26 mars 2015

Evanescences philosophiques


L'époque en est aux faits divers, aux petites saynètes croquées sur le vif et s'enchaînant les unes aux autres comme un sautoir de perles multicolores. L'existence même des médias suppose en effet une livraison ininterrompue de matière première sous forme de nouvelles racoleuses et pittoresques, ce qui inhibe par conséquent la marge laissée à l'appréciation sinon à l'exégèse de tous ces événements disparates.
 


 
Cette pratique contemporaine ne semble indisposer personne, pas même ceux dont le métier est précisément la critique. Au fond, il se pourrait même que cela les arrange : plus vite on passe d'un objet à l'autre, plus vite leur marge d'erreur dans l'analyse phénoménologique sera réduite. Et c'est bien là que réside l'infirmité de cette civilisation.
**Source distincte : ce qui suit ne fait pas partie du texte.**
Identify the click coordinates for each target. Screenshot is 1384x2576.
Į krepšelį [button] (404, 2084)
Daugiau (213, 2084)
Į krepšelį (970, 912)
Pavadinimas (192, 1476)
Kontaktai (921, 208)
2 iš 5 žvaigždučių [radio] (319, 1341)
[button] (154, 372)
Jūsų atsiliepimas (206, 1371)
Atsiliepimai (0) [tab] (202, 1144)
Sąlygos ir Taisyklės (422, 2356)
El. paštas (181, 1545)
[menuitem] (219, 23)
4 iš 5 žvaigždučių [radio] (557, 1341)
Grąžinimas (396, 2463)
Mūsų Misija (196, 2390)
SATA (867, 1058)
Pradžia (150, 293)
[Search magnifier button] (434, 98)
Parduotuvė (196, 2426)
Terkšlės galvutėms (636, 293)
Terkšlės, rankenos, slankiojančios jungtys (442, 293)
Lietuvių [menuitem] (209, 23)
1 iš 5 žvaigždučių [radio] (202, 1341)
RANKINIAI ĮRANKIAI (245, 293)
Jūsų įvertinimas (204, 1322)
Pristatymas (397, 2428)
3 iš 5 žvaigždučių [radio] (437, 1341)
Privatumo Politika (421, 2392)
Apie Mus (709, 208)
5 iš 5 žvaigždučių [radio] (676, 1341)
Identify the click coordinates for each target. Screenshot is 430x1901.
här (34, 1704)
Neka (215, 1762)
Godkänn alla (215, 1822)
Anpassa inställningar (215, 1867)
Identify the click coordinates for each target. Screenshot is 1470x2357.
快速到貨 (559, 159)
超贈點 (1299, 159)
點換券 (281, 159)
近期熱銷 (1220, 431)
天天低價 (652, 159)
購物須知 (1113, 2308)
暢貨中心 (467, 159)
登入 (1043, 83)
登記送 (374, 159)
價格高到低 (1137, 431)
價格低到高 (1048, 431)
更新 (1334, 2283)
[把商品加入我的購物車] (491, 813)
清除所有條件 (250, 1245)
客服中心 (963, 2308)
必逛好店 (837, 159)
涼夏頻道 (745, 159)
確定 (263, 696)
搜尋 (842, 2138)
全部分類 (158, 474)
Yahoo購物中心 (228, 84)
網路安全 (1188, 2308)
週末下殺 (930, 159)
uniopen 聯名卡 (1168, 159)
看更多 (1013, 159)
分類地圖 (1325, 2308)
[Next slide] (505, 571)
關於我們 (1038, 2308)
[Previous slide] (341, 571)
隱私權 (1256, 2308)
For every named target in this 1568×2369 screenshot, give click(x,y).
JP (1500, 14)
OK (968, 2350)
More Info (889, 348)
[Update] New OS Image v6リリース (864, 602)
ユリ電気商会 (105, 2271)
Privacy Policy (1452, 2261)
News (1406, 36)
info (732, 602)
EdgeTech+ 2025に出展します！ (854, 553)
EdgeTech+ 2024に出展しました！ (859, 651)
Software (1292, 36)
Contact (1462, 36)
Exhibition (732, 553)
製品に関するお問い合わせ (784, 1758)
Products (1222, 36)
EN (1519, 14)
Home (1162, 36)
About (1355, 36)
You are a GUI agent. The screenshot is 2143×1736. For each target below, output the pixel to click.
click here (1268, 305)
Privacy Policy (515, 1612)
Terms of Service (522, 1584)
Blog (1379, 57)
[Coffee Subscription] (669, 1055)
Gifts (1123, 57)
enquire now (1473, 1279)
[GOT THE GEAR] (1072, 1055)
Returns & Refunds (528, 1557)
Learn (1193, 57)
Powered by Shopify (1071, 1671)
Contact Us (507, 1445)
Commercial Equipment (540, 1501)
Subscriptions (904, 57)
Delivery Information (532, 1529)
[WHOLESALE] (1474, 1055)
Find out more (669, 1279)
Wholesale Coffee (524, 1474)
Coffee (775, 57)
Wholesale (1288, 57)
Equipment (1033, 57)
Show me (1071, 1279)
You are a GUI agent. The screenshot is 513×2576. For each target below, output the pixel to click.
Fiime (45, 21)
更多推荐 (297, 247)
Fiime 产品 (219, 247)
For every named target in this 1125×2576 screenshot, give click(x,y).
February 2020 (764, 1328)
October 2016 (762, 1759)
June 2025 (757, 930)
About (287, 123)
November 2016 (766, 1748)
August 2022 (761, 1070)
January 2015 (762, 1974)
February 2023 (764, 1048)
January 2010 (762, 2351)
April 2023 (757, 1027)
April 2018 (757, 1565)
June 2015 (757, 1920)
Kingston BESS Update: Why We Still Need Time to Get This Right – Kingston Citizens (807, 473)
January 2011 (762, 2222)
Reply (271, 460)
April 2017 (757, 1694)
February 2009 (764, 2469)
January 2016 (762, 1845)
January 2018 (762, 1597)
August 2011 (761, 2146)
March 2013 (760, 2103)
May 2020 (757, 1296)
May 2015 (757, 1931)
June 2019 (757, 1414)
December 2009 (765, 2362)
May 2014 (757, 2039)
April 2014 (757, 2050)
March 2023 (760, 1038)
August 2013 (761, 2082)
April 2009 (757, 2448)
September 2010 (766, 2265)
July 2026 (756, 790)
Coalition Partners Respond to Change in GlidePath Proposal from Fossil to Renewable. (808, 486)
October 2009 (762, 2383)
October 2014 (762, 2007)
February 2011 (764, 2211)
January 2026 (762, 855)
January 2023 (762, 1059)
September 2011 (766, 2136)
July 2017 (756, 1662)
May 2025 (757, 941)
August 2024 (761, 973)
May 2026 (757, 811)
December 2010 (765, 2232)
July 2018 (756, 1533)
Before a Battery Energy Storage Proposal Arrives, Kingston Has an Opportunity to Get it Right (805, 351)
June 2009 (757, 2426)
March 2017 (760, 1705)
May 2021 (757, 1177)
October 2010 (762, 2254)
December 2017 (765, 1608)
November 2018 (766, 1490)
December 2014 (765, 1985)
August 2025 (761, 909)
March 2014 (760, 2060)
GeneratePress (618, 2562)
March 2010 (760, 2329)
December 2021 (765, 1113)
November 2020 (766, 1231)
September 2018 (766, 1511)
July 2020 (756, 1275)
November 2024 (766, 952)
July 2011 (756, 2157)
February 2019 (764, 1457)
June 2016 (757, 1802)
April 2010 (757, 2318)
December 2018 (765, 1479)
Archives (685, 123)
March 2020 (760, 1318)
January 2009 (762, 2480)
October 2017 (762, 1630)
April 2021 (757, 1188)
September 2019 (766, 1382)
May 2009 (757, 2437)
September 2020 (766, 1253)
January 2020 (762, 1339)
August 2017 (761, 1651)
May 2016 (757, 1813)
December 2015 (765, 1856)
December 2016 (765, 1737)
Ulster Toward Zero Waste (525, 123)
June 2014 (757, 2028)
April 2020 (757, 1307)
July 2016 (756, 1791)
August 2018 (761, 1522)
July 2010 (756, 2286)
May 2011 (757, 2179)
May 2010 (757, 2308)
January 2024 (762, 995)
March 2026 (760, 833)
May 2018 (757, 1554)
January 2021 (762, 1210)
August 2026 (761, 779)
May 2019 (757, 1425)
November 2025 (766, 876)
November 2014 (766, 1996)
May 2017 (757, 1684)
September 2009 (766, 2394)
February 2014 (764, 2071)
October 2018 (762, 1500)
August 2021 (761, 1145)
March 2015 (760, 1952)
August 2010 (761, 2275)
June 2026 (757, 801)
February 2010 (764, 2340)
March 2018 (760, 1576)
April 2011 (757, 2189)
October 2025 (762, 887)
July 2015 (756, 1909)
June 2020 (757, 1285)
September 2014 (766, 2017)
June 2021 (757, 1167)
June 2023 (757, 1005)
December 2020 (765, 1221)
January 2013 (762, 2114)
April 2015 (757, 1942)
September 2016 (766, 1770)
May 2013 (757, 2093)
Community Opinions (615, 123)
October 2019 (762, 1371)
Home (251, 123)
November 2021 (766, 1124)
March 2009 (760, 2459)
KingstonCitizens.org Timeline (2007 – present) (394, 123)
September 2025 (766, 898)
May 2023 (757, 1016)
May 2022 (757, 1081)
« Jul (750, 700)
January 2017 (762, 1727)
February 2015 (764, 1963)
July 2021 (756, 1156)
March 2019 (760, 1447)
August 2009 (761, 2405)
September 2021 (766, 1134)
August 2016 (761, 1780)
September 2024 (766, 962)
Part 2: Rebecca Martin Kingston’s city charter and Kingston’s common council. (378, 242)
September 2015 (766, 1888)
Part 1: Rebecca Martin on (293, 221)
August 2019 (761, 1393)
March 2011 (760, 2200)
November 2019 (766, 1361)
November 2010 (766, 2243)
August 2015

On étouffe la pensée sous une avalanche de données futiles, d'amplitude variable mais en flux continu.
 
Ainsi l'homme de la rue a-t-il seulement sur la langue le nom de quelque philosophe contemporain ? En France, si l'on excepte Michel Onfray qui fait plus œuvre de vulgarisateur que d'auteur original, on ne voit guère que le vénérable Alain Badiou, décidant sur le tard de sortir de son cénacle ésotérique pour s'offrir au grand public et accepter quelques interventions télévisuelles.
 
Mais connaît-on assez l'inventif et novateur Quentin Meillassoux, dont l'excellent opus "Métaphysique et Fiction des mondes hors-science" est un petit bijou, tant au niveau du style qu'à celui de la vision philosophique et du raisonnement ? Ce jeune auteur prometteur s'intéresse aux univers non conventionnels, ce qui est clairement une marque de vitalité par les temps qui courent. Qu'on en juge par cet extrait sur la possibilité de mondes non kantiens :
 
"Pourtant une telle remarque sur l'imaginaire hors-science nous met aussitôt sur la piste d'une faiblesse possible de la solution kantienne. En effet, qu'est-ce qui nous empêche, après tout, d'imaginer des mondes hors-science beaucoup plus stables, et par là-même beaucoup plus intéressants que ceux décrits par Kant ? Pourquoi, au juste, ne peut-on imaginer des mondes insoumis à des lois nécessaires : des mondes, donc, plutôt instables, capables de comportements absurdes ici ou là, mais dans l'ensemble, réguliers, quoique d'une régularité ne résultant en rien de processus causaux nécessaires ? Autrement dit, qu'est-ce qui permet à Kant d'exclure la possibilité qu'existent des monde de fait réguliers dans les grandes lignes, mais d'une régularité approximative, ne procédant d'aucune loi universelle ? Pourquoi un monde sans lois devrait-il être à coup sûr frénétiquement inconstant ? Kant nous dit : si notre monde n'obéissait à aucune loi nécessaire, rien ne subsisterait du monde. Mais, a-t-on envie de lui répondre, un monde qui n'obéit à aucune loi n'a aucune raison d'être chaotique plutôt qu'ordonné : il doit pouvoir être indifféremment l'un ou l'autre puisque précisément on ne peut rien lui imposer.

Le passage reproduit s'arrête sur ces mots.